Im Lichte dieser Expertenmeinungen und -kommentare fehlt zu einem wissenschaftlichen und befriedigenden Resultat Folgendes:

1- Eine unabhängige und unparteiische Delegation, die in Bezug auf Objektivität in der Öffentlichkeit über jeden Zweifel erhaben ist, sollte wie es die StPO vorschreibt, im Beisein von Öcalans Anwälten, auf die Insel fahren, um die Haftbedingungen sowie die gesundheitlichen Beschwerden unseres Mandanten vor Ort zu untersuchen. Durch eine umfangreiche Untersuchung des Gesundheitszustandes Abdullah Öcalans sowie durch Untersuchungen der Haftbedingungen und deren Auswirkungen auf die Gesundheit unseres Mandanten sollten Diagnosen erstellt und Therapievorschläge erarbeitet werden.

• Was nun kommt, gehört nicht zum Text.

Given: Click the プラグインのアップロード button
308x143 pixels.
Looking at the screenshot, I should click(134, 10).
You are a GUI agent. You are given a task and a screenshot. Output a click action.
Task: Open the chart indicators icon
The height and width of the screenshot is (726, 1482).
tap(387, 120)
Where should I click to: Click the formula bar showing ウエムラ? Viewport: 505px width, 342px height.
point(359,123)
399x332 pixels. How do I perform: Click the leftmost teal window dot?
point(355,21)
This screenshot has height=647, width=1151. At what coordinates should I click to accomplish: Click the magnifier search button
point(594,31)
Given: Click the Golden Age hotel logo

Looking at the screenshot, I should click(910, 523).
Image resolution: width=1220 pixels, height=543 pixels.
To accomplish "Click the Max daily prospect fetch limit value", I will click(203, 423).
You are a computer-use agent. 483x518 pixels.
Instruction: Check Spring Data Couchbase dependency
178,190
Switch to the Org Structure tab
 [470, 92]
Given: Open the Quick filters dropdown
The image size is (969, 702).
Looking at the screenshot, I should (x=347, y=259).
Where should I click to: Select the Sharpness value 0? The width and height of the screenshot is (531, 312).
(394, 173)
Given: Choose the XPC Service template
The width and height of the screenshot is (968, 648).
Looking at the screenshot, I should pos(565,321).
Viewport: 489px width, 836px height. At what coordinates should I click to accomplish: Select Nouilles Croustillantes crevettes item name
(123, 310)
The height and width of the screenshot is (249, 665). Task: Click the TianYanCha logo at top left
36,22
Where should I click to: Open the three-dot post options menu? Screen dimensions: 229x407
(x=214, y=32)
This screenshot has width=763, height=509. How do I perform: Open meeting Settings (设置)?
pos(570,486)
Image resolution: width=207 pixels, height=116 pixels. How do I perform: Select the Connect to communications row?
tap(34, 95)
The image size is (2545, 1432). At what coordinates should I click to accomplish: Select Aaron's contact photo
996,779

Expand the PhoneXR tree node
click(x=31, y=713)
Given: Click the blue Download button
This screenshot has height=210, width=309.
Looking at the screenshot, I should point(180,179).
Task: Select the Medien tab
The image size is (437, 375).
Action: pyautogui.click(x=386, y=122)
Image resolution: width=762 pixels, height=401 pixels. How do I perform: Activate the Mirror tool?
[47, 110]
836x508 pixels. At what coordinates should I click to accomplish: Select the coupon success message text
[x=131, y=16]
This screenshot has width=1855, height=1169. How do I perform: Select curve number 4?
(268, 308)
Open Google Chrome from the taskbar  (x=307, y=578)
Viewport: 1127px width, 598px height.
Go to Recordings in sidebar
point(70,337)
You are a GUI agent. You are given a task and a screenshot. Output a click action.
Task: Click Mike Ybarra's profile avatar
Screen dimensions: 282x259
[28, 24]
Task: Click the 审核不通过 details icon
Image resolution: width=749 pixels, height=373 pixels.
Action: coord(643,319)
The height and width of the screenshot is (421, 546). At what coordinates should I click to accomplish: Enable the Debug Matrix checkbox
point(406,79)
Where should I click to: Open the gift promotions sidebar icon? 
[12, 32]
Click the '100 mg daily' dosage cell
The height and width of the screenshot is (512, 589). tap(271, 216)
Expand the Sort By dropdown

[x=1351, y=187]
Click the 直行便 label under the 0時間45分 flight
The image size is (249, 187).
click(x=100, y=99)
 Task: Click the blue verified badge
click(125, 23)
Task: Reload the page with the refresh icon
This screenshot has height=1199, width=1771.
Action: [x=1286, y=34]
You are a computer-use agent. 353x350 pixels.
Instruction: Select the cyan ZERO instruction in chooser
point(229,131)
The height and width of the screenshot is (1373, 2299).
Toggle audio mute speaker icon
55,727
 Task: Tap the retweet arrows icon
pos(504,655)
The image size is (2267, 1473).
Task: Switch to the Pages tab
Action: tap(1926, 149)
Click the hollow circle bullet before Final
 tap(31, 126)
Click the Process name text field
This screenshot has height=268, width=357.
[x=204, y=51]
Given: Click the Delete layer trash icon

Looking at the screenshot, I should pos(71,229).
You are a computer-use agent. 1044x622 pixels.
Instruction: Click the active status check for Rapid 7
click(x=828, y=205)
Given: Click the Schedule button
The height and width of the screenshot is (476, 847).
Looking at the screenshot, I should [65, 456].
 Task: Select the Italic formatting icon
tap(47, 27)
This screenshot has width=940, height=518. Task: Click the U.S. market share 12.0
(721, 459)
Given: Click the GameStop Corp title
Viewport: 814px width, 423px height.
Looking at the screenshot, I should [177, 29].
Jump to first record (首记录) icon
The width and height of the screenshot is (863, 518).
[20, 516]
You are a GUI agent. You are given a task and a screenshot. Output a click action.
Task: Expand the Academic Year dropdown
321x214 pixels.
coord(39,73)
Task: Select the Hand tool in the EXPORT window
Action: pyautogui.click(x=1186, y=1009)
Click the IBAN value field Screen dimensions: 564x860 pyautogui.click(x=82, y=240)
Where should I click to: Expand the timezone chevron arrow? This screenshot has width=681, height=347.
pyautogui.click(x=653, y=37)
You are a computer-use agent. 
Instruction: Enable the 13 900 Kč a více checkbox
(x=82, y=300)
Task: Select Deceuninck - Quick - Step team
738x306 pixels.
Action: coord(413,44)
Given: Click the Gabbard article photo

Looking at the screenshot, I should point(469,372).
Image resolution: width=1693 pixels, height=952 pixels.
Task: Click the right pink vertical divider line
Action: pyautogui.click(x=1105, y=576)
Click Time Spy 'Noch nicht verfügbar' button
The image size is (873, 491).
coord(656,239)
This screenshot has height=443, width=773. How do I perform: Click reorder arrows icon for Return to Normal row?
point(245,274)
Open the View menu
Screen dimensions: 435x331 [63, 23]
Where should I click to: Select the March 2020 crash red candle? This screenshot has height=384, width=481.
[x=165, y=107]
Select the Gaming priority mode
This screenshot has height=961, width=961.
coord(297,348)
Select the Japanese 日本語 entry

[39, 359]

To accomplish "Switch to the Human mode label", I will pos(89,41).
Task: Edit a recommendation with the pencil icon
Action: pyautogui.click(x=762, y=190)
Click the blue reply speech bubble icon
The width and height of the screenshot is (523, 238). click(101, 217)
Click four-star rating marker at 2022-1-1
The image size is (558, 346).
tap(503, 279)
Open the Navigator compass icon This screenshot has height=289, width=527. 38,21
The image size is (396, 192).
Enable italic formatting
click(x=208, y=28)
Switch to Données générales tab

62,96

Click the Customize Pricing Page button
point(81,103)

2- Diese Delegation sollte neben den oben genannten Untersuchungen die Zelle in der unser Mandant gefangen gehalten wird, die Wandfarbe der Zelle, Lebensmittel sowie Getränke und Proben von anderen auf der Insel befindlichen Personen analysieren. Diese Proben sollten in internationalen Laboratorien, die wie das gerichtsmedizinische Institut über eine Akkreditierung im Rahmen der Toxikologischen Protokolle verfügen, gemäß der toxikologischen Leitlinien untersucht werden. Diese Untersuchungen sollten die im Körper machgewiesene hohe Konzentration an Schwermetallen aufklären.

Unser Mandant hat das Recht, in einer nicht gesundheitsschädlichen Umgebung zu leben und medizinische behandelt zu werden. Außerdem hat er das Recht, eine zweite Meinung von einer unabhängigen Delegation von Ärzten zu beantragen. Es ist eine der grundlegenden Aufgaben des Staates, die volle Ausübung dieser Rechte zu gewährleisten. Wir appellieren an die Sensibilität aller Menschen und rufen die Zuständigen auf, verantwortungsbewusst zu handeln.